Abnormalities in Central Regulation of Respiration in Acute and Convalescent Poliomyelitis

Autor: PLUM, FRED, SWANSON, AUGUST G.
Zdroj: Archives of Neurology and Psychiatry; September 1958, Vol. 80 Issue: 3 p267-285, 19p
Abstrakt: Clinical differences between the respiratory disturbances resulting from spinal cord involvement and the breathing defects produced by brain stem lesions have been recognized in poliomyelitis for over 50 years.

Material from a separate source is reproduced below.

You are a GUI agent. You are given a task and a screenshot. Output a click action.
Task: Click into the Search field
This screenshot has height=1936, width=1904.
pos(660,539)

Despite this long recognition, there have been comparatively few detailed studies of the mode of development, frequency, or pathological physiology of "central respiratory failure" in poliomyelitis.The earliest reference to supraspinal lesions causing respiratory difficulties in poliomyelitis appears to have been that of Wickman,1 who stated in 1905 that respiratory paralysis could result from involvement of either "the center for the intercostal muscles" or "the nucleus of the pneumogastric nerve." Petrén and Ehrenberg,2 in 1909, more correctly designated "the bulbar center for respiration" as the source of supraspinal respiratory defects in poliomyelitis. Subsequently, a number of authors made direct or passing reference to shallow, irregular breathing with marked variation in rate and depth as characteristic of central respiratory failure.